Sunday, January 1, 2017

Column on Fences

August Wilson was an American treasure. The new movie, Fences, is based on his play and his screenplay. It is directed by its star, Denzel Washington, who would not take on the role until he had played it, with his co-star, Viola Davis, on Broadway.

The title is a rich metaphor. It starts with a privacy fence for their small plot of a back yard, but expands to include what we fence off from each other and from ourselves. It includes the social fences we construct between race, gender, age, and perhaps most importantly, class divisions.

It is set in the mid fifties in Pittsburgh. (Eventually, Wilson would write a series of plays that would span decades of the 20th Century). It uses an extended family as the lens to examine both family life and the culture at that time.

The father, Troy,  is embittered. He is part of that great American trope of a fine athlete who never had the chance to  become a star. While he played in the Negro leagues, he was too old to try to try out for the newly integrated Major League. So, he works hard in the sanitation department. He feels as if his life has been in neutral the length of his 18 year marriage. Instead of facing everyday brutalities stoically, he talks.
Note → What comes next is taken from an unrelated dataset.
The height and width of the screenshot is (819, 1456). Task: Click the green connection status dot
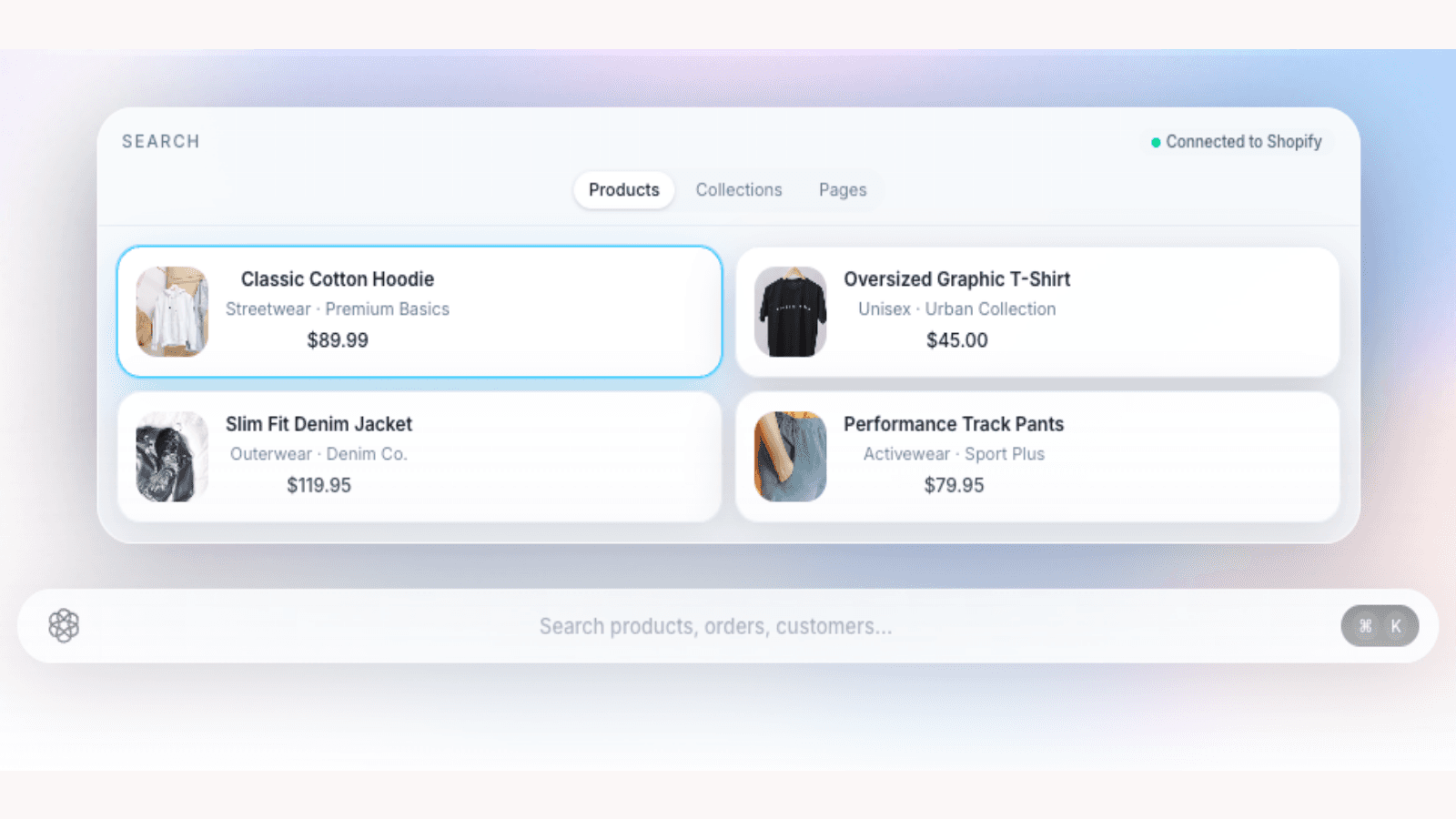[1156, 142]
He is strong but definitely not strong and silent.

Locked into the respectability of working every day, he feels imprisoned. He realizes that currents of change are sweeping through the country, but he also knows the strength of countervailing forces. To relieve that internal struggle, he constantly preaches about the importance of hard work and learning a trade. Unable to have broken through barriers himself, he is unwilling to even see that the new generation may be on the cusp of a new world.

Wilson takes dead aim at the dysfunction of family life. The lead character  has an adult son from a youthful affair,. The son is a fine jazz player who visits only on payday to “borrow” some money. His teenaged son  is a gifted athlete, but the father is distrustful and wary,  as he sees in him the promise that was snuffed out in his own life. The mother, Rose, lives out her name. She is at times a mediator between the two, and the authority in household finance, and a woman who finds solace in the church, as she is determined to keep this family, her family together. She embodies a love so deep that  it can threaten her own sense of self, a sit is placed in the sidelines for those whom she loves.
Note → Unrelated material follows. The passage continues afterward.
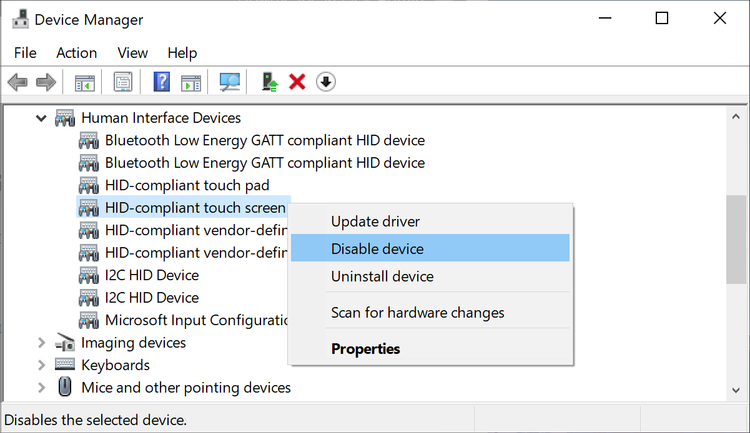Open the Action menu
The height and width of the screenshot is (433, 750).
click(77, 52)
Troy says, “Death ain’t nothin’ but a fastball on the outside corner.” Death hovers about as an unseen but potent character in the film. Troy’s brother fought in WWII and was terribly injured and lives on disability money for his brain injury. That horror has allowed Troy to  be able to have a roof over their heads as their own. He thinks he is an angel of God, a messenger, with a trumpet strung around his neck. Troy recites in detail a story of his own mano a mano with Death, even as he realizes that he is inching toward Death’s victory over him, and all of us.


For me, the arts take a situation and character we can recognize and show how connected we are in experience, feeling, and thought. The everyday then transcends the moment and points the way to our common humanity. Washington realizes this and feels no need to lard the film with the fireworks of film technique that can distract an audience from  a script that requires nothing more than careful attention.